Records from a dataset:
• • • •

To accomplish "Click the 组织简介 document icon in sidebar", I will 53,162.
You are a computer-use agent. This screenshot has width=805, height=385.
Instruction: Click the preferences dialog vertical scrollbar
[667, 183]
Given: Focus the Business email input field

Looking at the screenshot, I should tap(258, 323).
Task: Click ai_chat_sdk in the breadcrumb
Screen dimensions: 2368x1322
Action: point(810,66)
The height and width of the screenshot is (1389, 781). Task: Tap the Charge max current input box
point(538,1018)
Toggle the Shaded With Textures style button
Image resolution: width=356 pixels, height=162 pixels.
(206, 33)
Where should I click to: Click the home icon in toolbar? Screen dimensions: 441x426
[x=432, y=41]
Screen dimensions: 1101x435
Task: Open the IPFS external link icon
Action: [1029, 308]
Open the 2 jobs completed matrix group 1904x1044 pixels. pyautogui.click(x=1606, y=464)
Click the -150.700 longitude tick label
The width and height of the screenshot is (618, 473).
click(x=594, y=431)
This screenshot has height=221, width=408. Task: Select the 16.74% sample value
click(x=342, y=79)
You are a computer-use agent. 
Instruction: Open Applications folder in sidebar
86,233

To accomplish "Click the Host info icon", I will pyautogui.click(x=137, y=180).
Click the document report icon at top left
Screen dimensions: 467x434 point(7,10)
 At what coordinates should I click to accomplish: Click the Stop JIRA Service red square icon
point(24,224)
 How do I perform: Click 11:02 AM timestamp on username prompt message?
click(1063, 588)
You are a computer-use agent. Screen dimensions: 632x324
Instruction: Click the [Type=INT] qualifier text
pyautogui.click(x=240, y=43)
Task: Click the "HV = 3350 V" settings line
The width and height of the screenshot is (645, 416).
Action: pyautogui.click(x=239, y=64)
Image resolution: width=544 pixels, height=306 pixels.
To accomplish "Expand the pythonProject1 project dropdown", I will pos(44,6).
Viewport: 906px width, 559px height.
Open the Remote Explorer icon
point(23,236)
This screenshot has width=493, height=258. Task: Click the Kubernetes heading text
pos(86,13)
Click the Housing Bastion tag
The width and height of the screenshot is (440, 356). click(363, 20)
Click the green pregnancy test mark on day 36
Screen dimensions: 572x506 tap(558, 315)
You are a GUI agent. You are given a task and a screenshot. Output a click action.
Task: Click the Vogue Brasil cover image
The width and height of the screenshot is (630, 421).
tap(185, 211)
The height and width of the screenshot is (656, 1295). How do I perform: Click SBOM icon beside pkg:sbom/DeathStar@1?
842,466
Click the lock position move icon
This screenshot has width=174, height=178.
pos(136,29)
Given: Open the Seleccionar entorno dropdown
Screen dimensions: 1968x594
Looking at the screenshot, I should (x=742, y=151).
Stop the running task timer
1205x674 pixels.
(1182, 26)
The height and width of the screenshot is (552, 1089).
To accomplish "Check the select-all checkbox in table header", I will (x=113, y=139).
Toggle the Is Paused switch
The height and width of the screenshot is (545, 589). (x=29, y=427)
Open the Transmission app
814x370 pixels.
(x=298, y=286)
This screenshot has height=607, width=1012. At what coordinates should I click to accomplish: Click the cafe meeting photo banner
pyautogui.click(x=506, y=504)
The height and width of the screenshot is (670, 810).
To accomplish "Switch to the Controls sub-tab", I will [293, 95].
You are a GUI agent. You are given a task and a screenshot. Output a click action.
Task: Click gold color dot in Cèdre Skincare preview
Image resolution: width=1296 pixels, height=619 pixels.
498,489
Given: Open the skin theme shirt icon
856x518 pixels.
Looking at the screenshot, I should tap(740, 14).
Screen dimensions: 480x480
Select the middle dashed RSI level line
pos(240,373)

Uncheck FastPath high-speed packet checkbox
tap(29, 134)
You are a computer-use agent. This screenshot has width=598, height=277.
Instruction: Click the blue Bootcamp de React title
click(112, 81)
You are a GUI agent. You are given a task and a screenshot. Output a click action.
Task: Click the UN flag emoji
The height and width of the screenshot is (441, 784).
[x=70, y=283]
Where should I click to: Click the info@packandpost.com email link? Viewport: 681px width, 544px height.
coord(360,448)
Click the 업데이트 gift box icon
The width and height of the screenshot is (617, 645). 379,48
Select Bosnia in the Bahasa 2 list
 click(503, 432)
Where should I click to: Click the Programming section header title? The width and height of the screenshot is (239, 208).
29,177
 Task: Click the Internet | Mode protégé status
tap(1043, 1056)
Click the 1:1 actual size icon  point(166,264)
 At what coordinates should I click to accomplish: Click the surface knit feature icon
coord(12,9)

• • • •

[GIVEN REQUEST]: Write out these records word for word, beginning at the line that contains "Open the Transmission app" and ending after the line that contains "click(112, 81)".

[TASK SOLUTION]:
Open the Transmission app
814x370 pixels.
(x=298, y=286)
This screenshot has height=607, width=1012. At what coordinates should I click to accomplish: Click the cafe meeting photo banner
pyautogui.click(x=506, y=504)
The height and width of the screenshot is (670, 810).
To accomplish "Switch to the Controls sub-tab", I will [293, 95].
You are a GUI agent. You are given a task and a screenshot. Output a click action.
Task: Click gold color dot in Cèdre Skincare preview
Image resolution: width=1296 pixels, height=619 pixels.
498,489
Given: Open the skin theme shirt icon
856x518 pixels.
Looking at the screenshot, I should tap(740, 14).
Screen dimensions: 480x480
Select the middle dashed RSI level line
pos(240,373)

Uncheck FastPath high-speed packet checkbox
tap(29, 134)
You are a computer-use agent. This screenshot has width=598, height=277.
Instruction: Click the blue Bootcamp de React title
click(112, 81)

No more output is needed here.